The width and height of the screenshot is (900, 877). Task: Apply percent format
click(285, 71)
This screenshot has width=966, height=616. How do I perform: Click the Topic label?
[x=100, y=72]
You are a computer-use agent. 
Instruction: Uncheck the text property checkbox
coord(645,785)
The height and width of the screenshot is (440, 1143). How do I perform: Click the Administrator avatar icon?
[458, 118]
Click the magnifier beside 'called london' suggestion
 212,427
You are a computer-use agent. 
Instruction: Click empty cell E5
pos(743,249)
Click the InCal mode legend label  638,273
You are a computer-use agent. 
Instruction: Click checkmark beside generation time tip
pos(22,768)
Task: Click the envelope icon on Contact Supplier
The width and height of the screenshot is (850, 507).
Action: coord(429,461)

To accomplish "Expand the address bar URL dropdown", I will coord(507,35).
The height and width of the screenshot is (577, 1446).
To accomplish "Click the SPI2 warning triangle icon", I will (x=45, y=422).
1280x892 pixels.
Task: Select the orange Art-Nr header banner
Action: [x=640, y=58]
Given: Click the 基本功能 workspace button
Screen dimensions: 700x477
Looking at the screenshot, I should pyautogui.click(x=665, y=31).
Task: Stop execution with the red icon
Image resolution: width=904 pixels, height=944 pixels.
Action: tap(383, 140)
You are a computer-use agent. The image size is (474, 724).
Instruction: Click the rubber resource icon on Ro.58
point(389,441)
◇ ◇ ◇ ◇
Without altering a single character, write out every record above.

The width and height of the screenshot is (900, 877). Task: Apply percent format
click(285, 71)
This screenshot has width=966, height=616. How do I perform: Click the Topic label?
[x=100, y=72]
You are a computer-use agent. 
Instruction: Uncheck the text property checkbox
coord(645,785)
The height and width of the screenshot is (440, 1143). How do I perform: Click the Administrator avatar icon?
[458, 118]
Click the magnifier beside 'called london' suggestion
 212,427
You are a computer-use agent. 
Instruction: Click empty cell E5
pos(743,249)
Click the InCal mode legend label  638,273
You are a computer-use agent. 
Instruction: Click checkmark beside generation time tip
pos(22,768)
Task: Click the envelope icon on Contact Supplier
The width and height of the screenshot is (850, 507).
Action: coord(429,461)

To accomplish "Expand the address bar URL dropdown", I will coord(507,35).
The height and width of the screenshot is (577, 1446).
To accomplish "Click the SPI2 warning triangle icon", I will (x=45, y=422).
1280x892 pixels.
Task: Select the orange Art-Nr header banner
Action: [x=640, y=58]
Given: Click the 基本功能 workspace button
Screen dimensions: 700x477
Looking at the screenshot, I should pyautogui.click(x=665, y=31).
Task: Stop execution with the red icon
Image resolution: width=904 pixels, height=944 pixels.
Action: tap(383, 140)
You are a computer-use agent. The image size is (474, 724).
Instruction: Click the rubber resource icon on Ro.58
point(389,441)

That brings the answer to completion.